Exercise inputs
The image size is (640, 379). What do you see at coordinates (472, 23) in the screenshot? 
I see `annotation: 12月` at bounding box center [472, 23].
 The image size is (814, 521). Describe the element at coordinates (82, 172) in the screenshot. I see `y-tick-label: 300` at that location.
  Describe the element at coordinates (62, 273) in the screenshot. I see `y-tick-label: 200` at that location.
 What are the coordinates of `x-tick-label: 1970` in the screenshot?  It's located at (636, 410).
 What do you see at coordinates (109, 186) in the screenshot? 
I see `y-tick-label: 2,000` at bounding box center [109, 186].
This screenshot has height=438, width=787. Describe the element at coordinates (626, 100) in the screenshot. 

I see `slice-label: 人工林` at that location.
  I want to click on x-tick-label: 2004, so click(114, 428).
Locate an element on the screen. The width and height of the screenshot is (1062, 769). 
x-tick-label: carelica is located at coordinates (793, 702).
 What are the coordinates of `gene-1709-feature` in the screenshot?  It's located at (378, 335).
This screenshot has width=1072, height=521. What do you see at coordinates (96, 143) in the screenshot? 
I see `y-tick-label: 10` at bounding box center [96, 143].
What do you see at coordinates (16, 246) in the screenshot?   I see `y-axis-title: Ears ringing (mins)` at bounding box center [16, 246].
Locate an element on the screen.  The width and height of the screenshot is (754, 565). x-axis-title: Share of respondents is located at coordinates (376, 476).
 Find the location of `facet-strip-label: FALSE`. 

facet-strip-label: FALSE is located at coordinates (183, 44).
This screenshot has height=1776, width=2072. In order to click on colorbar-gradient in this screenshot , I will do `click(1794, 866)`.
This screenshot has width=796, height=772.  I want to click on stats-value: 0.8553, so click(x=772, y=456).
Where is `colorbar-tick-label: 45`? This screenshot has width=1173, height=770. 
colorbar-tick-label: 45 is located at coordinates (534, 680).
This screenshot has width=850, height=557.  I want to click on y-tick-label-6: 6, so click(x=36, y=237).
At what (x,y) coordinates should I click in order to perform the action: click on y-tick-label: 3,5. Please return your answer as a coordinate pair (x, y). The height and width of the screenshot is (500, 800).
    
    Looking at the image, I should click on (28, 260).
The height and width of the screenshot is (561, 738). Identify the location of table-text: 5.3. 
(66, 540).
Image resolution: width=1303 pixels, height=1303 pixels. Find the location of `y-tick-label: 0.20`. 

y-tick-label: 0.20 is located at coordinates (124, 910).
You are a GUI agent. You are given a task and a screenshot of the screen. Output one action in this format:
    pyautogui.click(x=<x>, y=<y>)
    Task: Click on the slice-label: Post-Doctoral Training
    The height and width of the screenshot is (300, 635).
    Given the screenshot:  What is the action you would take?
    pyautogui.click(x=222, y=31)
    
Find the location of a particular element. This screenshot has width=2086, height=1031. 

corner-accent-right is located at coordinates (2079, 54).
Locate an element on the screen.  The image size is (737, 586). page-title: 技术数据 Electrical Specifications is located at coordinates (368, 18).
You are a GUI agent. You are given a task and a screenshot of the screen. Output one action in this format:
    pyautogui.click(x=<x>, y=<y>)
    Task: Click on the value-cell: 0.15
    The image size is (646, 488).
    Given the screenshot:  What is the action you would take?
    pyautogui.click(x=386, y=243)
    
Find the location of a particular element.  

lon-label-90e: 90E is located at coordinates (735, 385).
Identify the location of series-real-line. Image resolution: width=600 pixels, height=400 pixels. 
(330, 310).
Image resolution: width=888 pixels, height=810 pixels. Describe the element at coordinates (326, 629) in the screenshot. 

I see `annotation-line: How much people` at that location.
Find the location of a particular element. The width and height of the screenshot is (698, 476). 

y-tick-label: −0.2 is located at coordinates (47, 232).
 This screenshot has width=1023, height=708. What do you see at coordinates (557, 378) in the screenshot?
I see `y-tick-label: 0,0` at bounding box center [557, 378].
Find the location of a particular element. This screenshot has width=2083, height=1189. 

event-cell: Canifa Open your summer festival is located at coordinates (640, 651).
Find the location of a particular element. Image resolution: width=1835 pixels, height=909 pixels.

Instruction
Copy out the records word for word, from the first line through the line that contains "This screenshot has width=850, height=557.", including that line.

Solution for this task
The image size is (640, 379). What do you see at coordinates (472, 23) in the screenshot? 
I see `annotation: 12月` at bounding box center [472, 23].
 The image size is (814, 521). Describe the element at coordinates (82, 172) in the screenshot. I see `y-tick-label: 300` at that location.
  Describe the element at coordinates (62, 273) in the screenshot. I see `y-tick-label: 200` at that location.
 What are the coordinates of `x-tick-label: 1970` in the screenshot?  It's located at (636, 410).
 What do you see at coordinates (109, 186) in the screenshot? 
I see `y-tick-label: 2,000` at bounding box center [109, 186].
This screenshot has height=438, width=787. Describe the element at coordinates (626, 100) in the screenshot. 

I see `slice-label: 人工林` at that location.
  I want to click on x-tick-label: 2004, so click(114, 428).
Locate an element on the screen. The width and height of the screenshot is (1062, 769). 
x-tick-label: carelica is located at coordinates (793, 702).
 What are the coordinates of `gene-1709-feature` in the screenshot?  It's located at (378, 335).
This screenshot has width=1072, height=521. What do you see at coordinates (96, 143) in the screenshot? 
I see `y-tick-label: 10` at bounding box center [96, 143].
What do you see at coordinates (16, 246) in the screenshot?   I see `y-axis-title: Ears ringing (mins)` at bounding box center [16, 246].
Locate an element on the screen.  The width and height of the screenshot is (754, 565). x-axis-title: Share of respondents is located at coordinates (376, 476).
 Find the location of `facet-strip-label: FALSE`. 

facet-strip-label: FALSE is located at coordinates (183, 44).
This screenshot has height=1776, width=2072. In order to click on colorbar-gradient in this screenshot , I will do `click(1794, 866)`.
This screenshot has width=796, height=772.  I want to click on stats-value: 0.8553, so click(x=772, y=456).
Where is `colorbar-tick-label: 45`? This screenshot has width=1173, height=770. 
colorbar-tick-label: 45 is located at coordinates (534, 680).
This screenshot has width=850, height=557.  I want to click on y-tick-label-6: 6, so click(x=36, y=237).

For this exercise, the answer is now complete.